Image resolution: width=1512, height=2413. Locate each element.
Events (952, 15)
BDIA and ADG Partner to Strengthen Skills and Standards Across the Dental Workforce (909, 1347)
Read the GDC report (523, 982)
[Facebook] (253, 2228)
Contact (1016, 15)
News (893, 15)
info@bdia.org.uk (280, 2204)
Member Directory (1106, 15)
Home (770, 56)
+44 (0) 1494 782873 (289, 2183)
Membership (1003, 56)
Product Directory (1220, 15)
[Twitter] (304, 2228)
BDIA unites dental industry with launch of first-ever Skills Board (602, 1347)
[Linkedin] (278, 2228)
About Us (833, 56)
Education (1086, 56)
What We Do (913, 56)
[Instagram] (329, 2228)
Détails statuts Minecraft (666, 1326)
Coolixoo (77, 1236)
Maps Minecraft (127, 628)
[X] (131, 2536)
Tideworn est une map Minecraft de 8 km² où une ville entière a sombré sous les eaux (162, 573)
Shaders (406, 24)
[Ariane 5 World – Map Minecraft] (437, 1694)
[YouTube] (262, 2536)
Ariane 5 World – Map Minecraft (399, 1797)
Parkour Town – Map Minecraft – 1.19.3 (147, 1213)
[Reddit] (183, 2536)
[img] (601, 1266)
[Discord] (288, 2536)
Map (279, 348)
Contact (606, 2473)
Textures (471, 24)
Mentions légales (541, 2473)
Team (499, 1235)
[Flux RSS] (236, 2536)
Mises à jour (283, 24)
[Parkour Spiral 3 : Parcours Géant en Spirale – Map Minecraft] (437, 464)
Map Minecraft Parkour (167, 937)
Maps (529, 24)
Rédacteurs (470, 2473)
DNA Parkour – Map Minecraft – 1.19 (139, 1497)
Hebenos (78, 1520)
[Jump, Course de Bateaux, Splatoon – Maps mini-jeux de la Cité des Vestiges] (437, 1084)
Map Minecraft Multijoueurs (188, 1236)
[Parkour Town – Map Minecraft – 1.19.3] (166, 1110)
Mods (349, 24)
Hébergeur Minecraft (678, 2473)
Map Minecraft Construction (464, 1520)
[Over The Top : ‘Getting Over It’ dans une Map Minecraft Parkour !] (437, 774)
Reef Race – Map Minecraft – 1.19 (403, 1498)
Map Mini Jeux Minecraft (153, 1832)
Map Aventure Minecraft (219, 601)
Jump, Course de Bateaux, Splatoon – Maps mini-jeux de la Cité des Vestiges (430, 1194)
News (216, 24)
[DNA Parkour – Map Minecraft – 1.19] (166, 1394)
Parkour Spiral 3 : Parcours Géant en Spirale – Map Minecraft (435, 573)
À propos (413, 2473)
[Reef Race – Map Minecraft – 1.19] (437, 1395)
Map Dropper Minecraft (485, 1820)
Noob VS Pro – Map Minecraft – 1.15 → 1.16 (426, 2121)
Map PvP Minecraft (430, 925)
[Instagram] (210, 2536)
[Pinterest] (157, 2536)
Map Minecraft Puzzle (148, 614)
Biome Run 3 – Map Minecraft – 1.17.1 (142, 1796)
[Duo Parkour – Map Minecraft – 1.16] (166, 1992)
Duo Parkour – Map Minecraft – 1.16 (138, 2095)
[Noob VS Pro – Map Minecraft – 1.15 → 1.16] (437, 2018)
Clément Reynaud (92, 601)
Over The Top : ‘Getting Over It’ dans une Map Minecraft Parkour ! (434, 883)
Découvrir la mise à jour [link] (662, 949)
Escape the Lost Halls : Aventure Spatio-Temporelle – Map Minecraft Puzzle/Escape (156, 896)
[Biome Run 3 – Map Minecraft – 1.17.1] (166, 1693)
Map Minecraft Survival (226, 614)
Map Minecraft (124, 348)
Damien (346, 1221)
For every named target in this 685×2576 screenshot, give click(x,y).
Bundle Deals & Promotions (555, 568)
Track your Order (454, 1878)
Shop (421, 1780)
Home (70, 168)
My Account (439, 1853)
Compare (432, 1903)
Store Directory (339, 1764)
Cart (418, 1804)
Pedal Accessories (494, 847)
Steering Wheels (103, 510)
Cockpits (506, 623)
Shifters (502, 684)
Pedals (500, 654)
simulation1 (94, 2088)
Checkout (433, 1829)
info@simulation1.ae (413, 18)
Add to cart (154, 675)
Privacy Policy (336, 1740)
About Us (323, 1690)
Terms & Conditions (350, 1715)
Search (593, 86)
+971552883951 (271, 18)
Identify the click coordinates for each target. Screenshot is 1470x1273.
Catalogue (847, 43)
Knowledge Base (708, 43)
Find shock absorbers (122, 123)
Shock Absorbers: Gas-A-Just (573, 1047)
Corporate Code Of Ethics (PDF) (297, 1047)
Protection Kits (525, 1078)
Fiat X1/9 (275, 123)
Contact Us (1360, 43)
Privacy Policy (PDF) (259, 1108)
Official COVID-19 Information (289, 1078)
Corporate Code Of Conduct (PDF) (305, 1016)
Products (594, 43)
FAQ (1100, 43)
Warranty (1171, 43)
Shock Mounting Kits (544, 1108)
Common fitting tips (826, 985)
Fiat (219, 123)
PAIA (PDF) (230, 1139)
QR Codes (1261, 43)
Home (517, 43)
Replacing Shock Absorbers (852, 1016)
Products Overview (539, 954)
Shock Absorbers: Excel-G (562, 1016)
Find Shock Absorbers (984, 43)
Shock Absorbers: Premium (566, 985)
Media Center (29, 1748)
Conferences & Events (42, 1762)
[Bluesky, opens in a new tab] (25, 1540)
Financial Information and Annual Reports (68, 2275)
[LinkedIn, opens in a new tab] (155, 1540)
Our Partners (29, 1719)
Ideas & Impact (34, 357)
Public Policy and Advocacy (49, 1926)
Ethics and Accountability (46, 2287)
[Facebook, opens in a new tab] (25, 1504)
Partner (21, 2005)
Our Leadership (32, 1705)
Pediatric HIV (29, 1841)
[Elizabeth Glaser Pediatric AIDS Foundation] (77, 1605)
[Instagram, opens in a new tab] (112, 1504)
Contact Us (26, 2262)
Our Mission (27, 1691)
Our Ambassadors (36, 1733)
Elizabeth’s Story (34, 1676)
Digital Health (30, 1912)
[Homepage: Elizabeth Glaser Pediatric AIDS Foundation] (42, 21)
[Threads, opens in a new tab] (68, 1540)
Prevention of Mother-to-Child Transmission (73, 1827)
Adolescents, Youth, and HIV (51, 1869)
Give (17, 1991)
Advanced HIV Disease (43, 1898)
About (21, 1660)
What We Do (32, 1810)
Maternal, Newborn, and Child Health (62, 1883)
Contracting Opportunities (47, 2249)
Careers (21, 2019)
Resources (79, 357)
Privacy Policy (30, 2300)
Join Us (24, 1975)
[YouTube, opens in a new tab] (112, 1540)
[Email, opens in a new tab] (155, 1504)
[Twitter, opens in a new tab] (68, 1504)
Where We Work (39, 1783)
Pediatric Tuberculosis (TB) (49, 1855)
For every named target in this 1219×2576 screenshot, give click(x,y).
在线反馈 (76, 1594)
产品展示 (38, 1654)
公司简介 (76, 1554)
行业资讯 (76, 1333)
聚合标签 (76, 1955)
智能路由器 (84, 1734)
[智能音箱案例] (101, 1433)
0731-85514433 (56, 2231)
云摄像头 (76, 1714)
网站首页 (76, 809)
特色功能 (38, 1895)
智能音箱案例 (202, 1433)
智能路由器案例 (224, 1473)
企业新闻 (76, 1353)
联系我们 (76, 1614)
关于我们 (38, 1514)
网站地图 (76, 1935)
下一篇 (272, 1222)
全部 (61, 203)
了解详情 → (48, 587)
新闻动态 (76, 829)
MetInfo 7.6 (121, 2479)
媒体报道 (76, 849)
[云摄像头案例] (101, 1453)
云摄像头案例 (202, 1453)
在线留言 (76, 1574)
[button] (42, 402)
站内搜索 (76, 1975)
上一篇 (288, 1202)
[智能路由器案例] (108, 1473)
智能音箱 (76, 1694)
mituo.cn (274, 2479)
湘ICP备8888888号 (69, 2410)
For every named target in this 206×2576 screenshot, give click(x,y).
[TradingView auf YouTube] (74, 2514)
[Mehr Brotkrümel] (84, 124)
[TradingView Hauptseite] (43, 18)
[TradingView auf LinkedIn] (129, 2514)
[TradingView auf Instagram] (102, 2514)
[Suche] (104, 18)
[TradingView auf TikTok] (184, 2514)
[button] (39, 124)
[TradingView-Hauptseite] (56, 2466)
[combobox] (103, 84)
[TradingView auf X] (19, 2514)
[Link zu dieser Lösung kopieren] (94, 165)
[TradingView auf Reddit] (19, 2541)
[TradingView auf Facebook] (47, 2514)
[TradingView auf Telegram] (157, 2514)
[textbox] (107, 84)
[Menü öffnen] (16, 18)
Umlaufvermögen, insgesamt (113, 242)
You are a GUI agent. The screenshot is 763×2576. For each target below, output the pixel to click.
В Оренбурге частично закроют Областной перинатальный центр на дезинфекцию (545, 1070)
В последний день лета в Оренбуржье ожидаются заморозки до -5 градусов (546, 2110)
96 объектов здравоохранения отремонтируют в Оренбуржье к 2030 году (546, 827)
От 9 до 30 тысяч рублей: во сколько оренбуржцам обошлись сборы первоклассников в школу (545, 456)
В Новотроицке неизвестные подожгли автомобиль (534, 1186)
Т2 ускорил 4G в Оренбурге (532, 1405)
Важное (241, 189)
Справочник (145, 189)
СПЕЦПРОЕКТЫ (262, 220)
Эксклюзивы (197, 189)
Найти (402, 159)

PROBLEM DETAILS: Could you return all lines from the data above that contain the string "Splatoon"?

RESULT:
[Jump, Course de Bateaux, Splatoon – Maps mini-jeux de la Cité des Vestiges] (437, 1084)
Jump, Course de Bateaux, Splatoon – Maps mini-jeux de la Cité des Vestiges (430, 1194)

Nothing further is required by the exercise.